BEGIN SOURCE TEXT

As can be observed, the distribution of scaled scores is not radically different from year to year. The facts are that the observed lack of change is counter to what is demanded by politicians and educrats (“we must increase our students’ proficiency in order to ensure they are ready for college and career”) and reported by the media. Worse, since the scaled scores are forced to approximate a Bell Curve, students are subjected to what is known in the business world as a “stacked performance rankings”. As noted in a recent Bloomberg article reprinted by the L.A. Times, ranking employees in this manner forces a negative grading on half of the employees and “creates a dysfunctional, stressful, top-down work environment.” It is not surprising, therefore, that roughly half the students across the state are deemed “Standard Nearly Met” or “Standard Not Met” every single year that the SBAC has been administered.

Are politicians, educrats and the media aware that this is what is behind all those claims that the sky is falling?

While Fig. 2b is barely different from the one included in Fig. 1a, presenting the performance bins side by side shows that each bin contains roughly one-quarter of the entire population. Putting aside what was raised above about the impossibility that 3rd grade teachers across the state are teaching 4th grade materials, it seems that the cutoff points have been chosen without consideration of statistical concepts (for example, the cutoff points are nowhere near the standard deviation of the distribution).

How were they chosen? According to the SBAC Consortium , this is how the scaled score cutoff points were determined:

Through a series of online and in-person activities, educators, parents, and community leaders helped ensure the assessments are based on fair and rigorous expectations for students. The process consisted of three phases:

1. An Online Panel allowed thousands of K-12 educators, higher education faculty, parents, and other interested parties to participate virtually in recommending achievement levels.

2. An In-Person Panel with educators and other stakeholders working in grade-level teams deliberated and made recommendations for the threshold scores of the four achievement levels.

3. The Cross-Grade Review Committee, a subset of the In-Person Panel, examined recommendations across all grades to consider the reasonableness of the system of cut scores.

In other words, the levels were selected by multiple committees and there is no way to trace the origin of these cutoff points, which have not changed since 2013, much less identify their justification. Hence, there is plausible deniability all around since not one group is responsible for this decision.

END SOURCE TEXT

> TASKS TO PERFORM:
- a) Copy everything in the SBAC text from "2. An In-Person" down to "of cut scores.".
- b) According to the SBAC text, since what year have the scaled score cutoff points remained unchanged?
- c) List the three phases of the process the SBAC Consortium used to set the scaled score cutoff points, as named in the SBAC text.

BEGIN DATASET EXCERPTS

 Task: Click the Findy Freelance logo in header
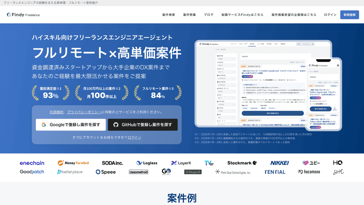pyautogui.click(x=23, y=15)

END DATASET EXCERPTS
BEGIN DATASET EXCERPTS

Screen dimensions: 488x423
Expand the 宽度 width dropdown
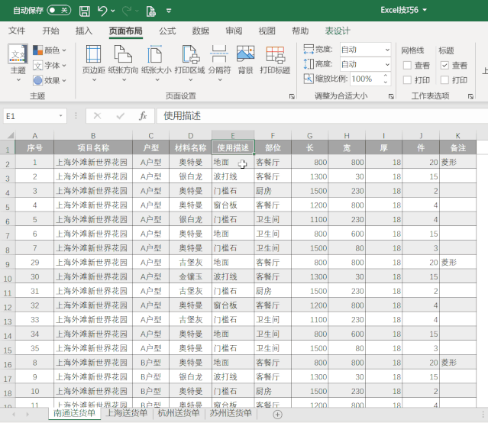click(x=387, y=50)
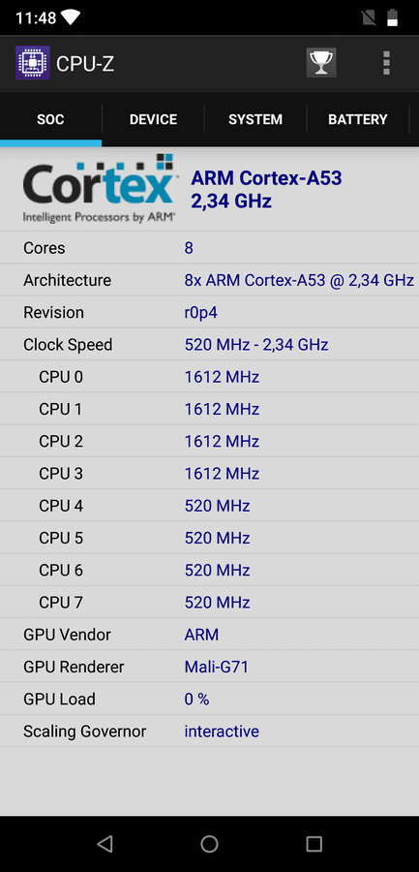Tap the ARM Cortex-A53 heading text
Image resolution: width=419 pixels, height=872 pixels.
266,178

END DATASET EXCERPTS

> TASK-BY-TASK OUTPUTS:
- a)
2. An In-Person Panel with educators and other stakeholders working in grade-level teams deliberated and made recommendations for the threshold scores of the four achievement levels.

3. The Cross-Grade Review Committee, a subset of the In-Person Panel, examined recommendations across all grades to consider the reasonableness of the system of cut scores.

- b) Since 2013.

- c)
1. An Online Panel
2. An In-Person Panel
3. The Cross-Grade Review Committee